Descrição do Protocolo Utilizado

Índice:

Introdução.
Descrição dos Bytes Enviados e Recebidos.
Outros registos (Bytes) utilizados no programa.

Introdução

Foi necessário criar um protocolo de comunicação entre os Power Line Modem de forma a que não existisse quaisquer perca de dados e se conseguisse endereçar apenas um dos Power Line Modem, assim como existir a possibilidade de apenas um servidor actuar os power line modem.
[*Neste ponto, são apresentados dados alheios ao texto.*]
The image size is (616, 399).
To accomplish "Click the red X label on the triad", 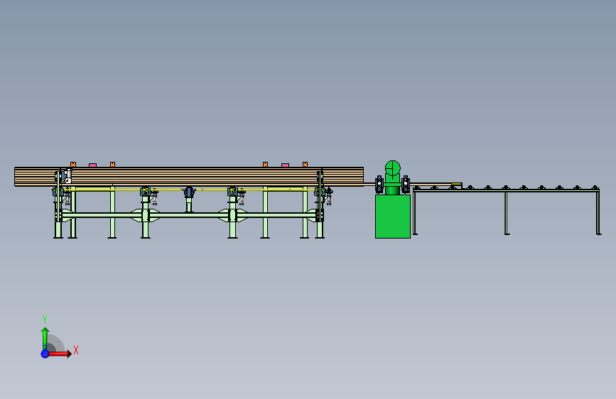I will click(x=76, y=350).
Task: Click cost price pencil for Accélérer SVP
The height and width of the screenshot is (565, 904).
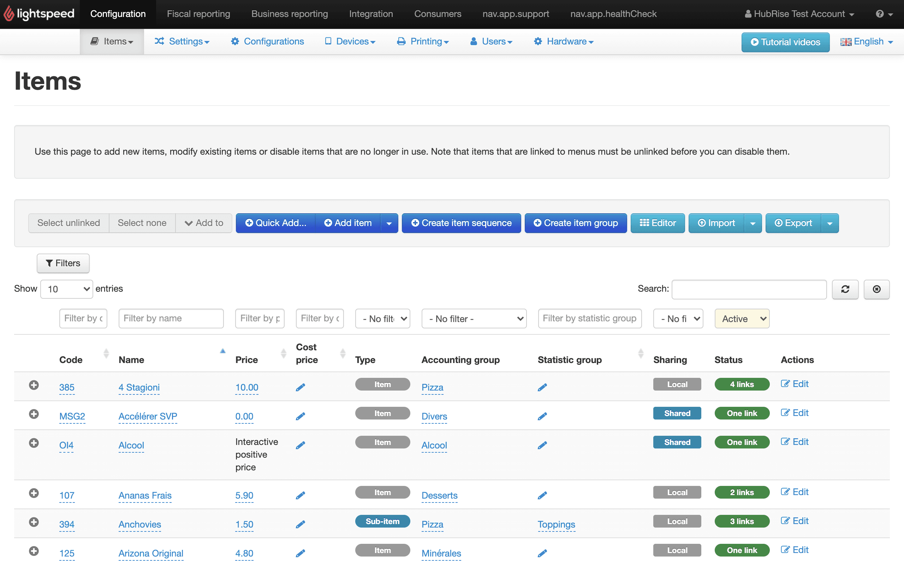Action: (300, 416)
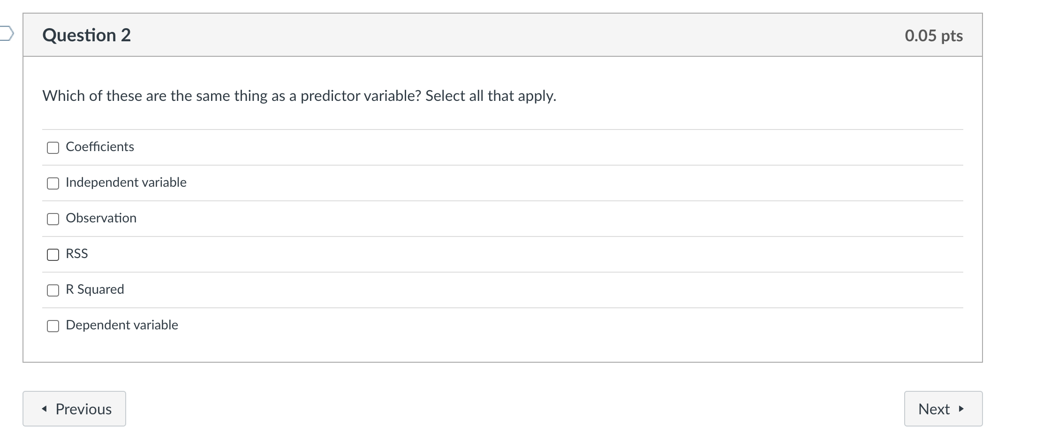1043x442 pixels.
Task: Click the Independent variable label text
Action: point(126,183)
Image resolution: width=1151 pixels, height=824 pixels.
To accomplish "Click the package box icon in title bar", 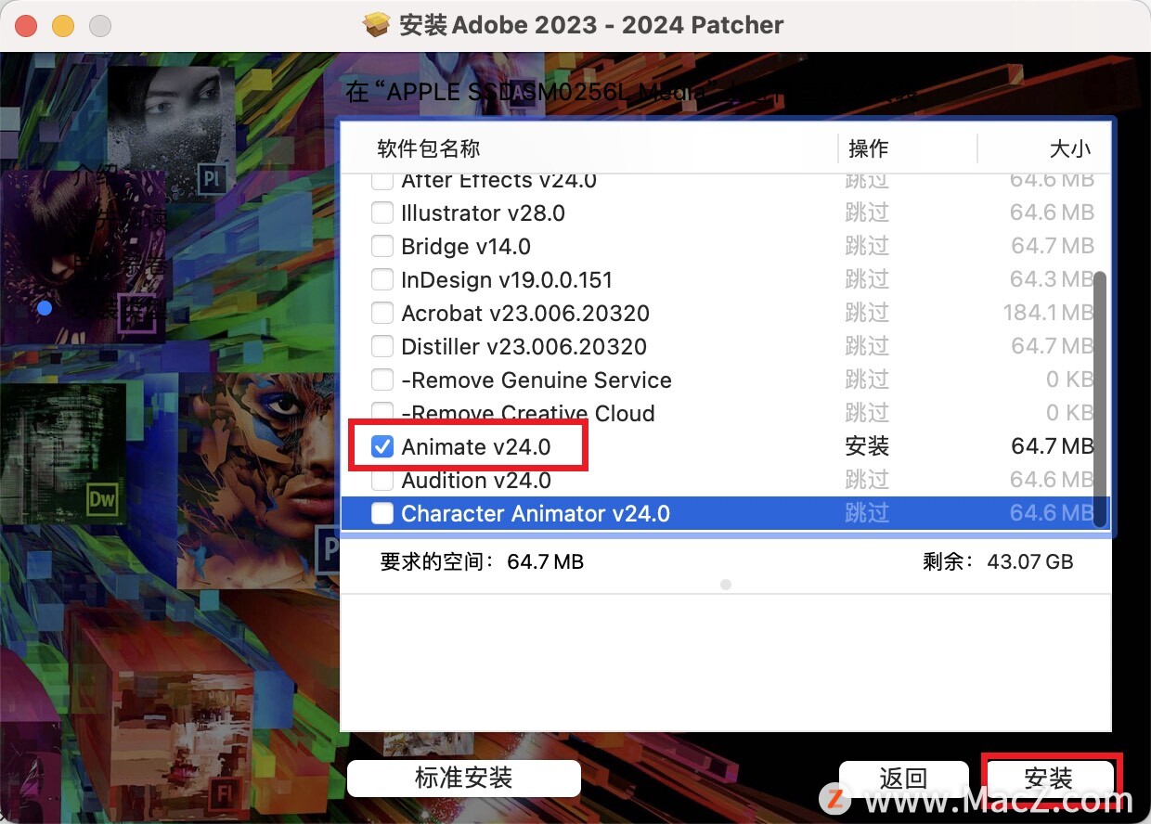I will click(377, 25).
Assim, caso se pretenda actuar simultaneamente dois microcontroladores ( power line modems), bastam que estes tenham os mesmos endereços. Da mesma maneira caso se pretenda ter vários servidores a actuar simultaneamente os microcontroladores também estes devem ter os mesmos endereços.
Desta maneira, consegue-se distinguir o problema de termos, por exemplo, duas habitações adjacentes com este sistema, onde não deve existir qualquer interferência entre as habitações.

Como aplicação final, decidiu-se criar um sistema em que existe um ‘servidor’ que endereça um microcontrolador através da linha eléctrica, e que o ‘manda’ :

Activar (N.L.1) um Bit à escolha (Não só das portas, mas também de qualquer posição de memória).
Desactivar (N.L.0) um Bit à escolha (Não só das portas, mas também de qualquer posição de memória).
Enviar para uma porta pré-definida ( P1 neste caso ), um byte.

De notar que muito facilmente se consegue criar qualquer outra aplicação, visto o programa estar feito de maneira a redireccionar facilmente quaisquer outras instruções. Para isso existe uma depuração se o endereço enviado corresponde ao próprio endereço do microcontrolador.
O endereço de cada máquina corresponde a um endereço de 16 bits logo podendo existir virtualmente 2^16 = 65535 microcontroladores ligados a um só servidor. Além disso existe mais um nibble que varia com o valor duma porta do microcontrolador e que possibilita a alteração do endereço do microcontrolador pela simples comutação de um switch por exemplo.
A nível de depuração de erros, existe uma verificação de paridade, visto a linha eléctrica ser muito ruidosa logo ser provável que existam erros de transmissão.
Embora em aplicações como esta, devido à elevada possibilidade de ocorrerem erros de transmissão, fosse recomendável criar um, qualquer outro tipo de verificação de erros, (a verificação de paridade pode ser facilmente confundida quando existem, por exemplo, dois erros simultâneos na transmissão de um byte) optámos por não o implementar no nosso protocolo, visto existirem muitos endereços (2^20=1048576) disponíveis para a implementação de mais power line modems, logo consegue-se uma verificação de erros pois quando estes endereços não estão ocupados, existe uma muito boa percentagem de o erro de transmissão ser detectado.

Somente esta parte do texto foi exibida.